After being menaced by COVID-19 for more than a year, Taiwan has experienced its first incident of an intensive-care physician being infected, which has led to a cluster of local cases.
Taiwan’s disease control, which had been brimming with confidence, is suddenly threatened with a possible breach. As part of the emergency response, patients at the hospital can be discharged, but no new ones are to be admitted.
People connected with the cluster have been checked and screened, and their movements made public, with local authorities working with the central government to investigate the outbreak.
Some local businesses have closed down temporarily to disinfect their premises. These measures might be a taste of worse things to come.
Nonetheless, healthcare operations are continuing as normal, and healthcare workers are free to move around. The hospital has not been completely locked down — as happened at Taipei Municipal Hoping Hospital during the 2003 SARS crisis — neither has the whole population had to undergo nucleic acid tests, as has happened in Wuhan, China.
More importantly, the Centers for Disease Control has remained firmly in control and has not been thrown into confusion.
The only disturbance came from former department of health minister Yaung Chih-liang (楊志良), who angered many doctors and nurses by saying that the infected physician should be punished for not following standard operating procedures.
Many healthcare professionals have called on Yaung to apologize.
If medical negligence did occur, creating a breach in the wall of disease control that might lead to community infection, should someone not be held responsible?
Yaung, who said: “I was just stating the facts,” is probably not willing to concede.
However, does blaming and punishing individuals contribute anything to fighting an epidemic?
Medical and flight safety can mean the difference between life and death. If a medical safety incident involves large-scale infections that could cause healthcare services to collapse and the mortality rate to soar, it would be comparable to a plane crash that kills or injures hundreds of people.
However, an important principle of flight safety reviews is not to blame personnel. The emphasis of research and discussion is not on the errors themselves or the people who made them, but on the factors that influenced them and led to the mistakes, and on how to prevent human or systemic errors from recurring, possibly with even more serious consequences.
Many years of experience show that, rather than blaming a flight crew for errors, it is better to encourage those involved to boldly desist from concealing the truth and open every curtain.
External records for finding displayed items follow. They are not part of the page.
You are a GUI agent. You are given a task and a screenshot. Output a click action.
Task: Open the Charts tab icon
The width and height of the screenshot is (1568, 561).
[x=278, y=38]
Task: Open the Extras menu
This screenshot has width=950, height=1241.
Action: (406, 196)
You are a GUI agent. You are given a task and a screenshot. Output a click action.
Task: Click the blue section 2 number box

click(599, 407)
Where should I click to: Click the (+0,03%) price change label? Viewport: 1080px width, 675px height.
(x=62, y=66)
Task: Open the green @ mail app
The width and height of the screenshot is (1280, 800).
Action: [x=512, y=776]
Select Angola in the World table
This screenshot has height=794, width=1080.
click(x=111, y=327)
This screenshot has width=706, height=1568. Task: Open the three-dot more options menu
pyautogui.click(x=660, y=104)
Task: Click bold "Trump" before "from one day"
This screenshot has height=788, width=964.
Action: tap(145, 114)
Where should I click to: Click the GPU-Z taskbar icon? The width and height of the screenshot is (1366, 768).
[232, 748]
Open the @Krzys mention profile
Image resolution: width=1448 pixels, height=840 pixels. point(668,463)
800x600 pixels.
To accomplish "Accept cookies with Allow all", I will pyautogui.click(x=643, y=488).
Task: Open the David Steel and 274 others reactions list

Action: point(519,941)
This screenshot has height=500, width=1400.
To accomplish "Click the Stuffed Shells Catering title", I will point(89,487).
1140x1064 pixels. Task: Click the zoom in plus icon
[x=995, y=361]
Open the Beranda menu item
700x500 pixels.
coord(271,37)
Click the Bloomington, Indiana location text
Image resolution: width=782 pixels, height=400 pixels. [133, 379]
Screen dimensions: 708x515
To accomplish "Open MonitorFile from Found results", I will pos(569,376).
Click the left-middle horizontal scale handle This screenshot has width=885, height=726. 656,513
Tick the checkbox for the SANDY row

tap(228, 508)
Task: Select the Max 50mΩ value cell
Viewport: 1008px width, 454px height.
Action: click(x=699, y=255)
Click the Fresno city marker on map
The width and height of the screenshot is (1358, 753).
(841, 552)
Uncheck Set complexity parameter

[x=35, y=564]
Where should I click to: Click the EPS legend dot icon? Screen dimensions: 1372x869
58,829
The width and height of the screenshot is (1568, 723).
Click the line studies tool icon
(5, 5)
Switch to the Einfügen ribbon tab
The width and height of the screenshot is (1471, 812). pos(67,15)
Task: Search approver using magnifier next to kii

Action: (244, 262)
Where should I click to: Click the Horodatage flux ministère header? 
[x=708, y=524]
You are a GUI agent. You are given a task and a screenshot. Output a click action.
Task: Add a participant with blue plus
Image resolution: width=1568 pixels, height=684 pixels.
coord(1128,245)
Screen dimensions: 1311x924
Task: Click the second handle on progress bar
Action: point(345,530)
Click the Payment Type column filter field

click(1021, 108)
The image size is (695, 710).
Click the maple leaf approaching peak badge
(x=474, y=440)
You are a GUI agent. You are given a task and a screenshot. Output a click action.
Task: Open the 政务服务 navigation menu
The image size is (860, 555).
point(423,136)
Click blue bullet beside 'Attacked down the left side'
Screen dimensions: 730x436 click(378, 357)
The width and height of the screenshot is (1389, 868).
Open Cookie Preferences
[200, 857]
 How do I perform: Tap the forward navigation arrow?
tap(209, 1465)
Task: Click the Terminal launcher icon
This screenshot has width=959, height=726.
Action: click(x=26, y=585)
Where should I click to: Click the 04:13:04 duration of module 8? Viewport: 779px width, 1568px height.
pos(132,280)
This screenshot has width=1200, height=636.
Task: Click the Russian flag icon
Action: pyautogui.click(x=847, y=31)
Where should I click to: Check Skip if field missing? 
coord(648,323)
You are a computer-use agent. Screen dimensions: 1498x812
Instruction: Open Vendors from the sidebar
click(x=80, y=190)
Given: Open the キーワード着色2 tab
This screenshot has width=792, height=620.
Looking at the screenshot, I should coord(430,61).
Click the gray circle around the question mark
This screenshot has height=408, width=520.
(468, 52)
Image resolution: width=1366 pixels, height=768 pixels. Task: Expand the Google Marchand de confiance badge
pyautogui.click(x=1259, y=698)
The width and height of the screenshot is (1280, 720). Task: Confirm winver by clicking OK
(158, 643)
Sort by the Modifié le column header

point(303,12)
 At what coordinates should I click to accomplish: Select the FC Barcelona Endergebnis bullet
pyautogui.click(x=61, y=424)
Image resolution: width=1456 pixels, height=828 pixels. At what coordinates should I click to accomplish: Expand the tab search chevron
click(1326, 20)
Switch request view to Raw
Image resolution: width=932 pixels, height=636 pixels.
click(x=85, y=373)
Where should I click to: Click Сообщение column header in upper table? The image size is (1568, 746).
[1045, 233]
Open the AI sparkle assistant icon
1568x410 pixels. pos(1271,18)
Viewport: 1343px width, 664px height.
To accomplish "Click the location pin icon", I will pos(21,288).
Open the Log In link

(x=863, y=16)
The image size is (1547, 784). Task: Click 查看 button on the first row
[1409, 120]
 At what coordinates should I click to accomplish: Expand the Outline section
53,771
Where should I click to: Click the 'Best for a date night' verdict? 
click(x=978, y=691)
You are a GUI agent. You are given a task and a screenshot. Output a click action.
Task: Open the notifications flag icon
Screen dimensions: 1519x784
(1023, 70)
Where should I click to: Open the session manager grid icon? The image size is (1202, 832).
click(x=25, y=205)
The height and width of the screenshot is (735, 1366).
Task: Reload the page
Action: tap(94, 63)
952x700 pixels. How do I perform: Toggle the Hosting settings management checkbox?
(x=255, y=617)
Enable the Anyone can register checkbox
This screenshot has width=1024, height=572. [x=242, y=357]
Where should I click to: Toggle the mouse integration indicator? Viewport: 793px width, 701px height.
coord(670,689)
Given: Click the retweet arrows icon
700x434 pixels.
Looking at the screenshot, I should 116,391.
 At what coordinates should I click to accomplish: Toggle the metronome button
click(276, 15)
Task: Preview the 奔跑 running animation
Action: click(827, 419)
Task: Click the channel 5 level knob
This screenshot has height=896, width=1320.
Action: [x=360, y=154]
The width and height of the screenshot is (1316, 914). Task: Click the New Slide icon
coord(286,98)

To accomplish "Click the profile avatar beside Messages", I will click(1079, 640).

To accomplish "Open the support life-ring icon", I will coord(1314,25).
This is the only way to discover the root causes of an accident and prevent it from happening again.
As the Taiwan Aviation Education Development Association says, safety management in aviation has progressed from conducting reviews and making improvements in the wake of accidents, to anticipatory prevention and damage control.
One good thing is that Yaung and his outdated attitude is not one of those in charge of fighting COVID-19. Better still, people in the public eye, including academics who support the opposition, are clear-headed enough to understand the importance of root-cause analysis.
Hopefully, Taiwan’s healthcare sector can remember this lesson, and build a leaner and tougher front-line medical force to fight epidemics.
Lee Hung-sheng is a physician in charge of a clinic in Taichung.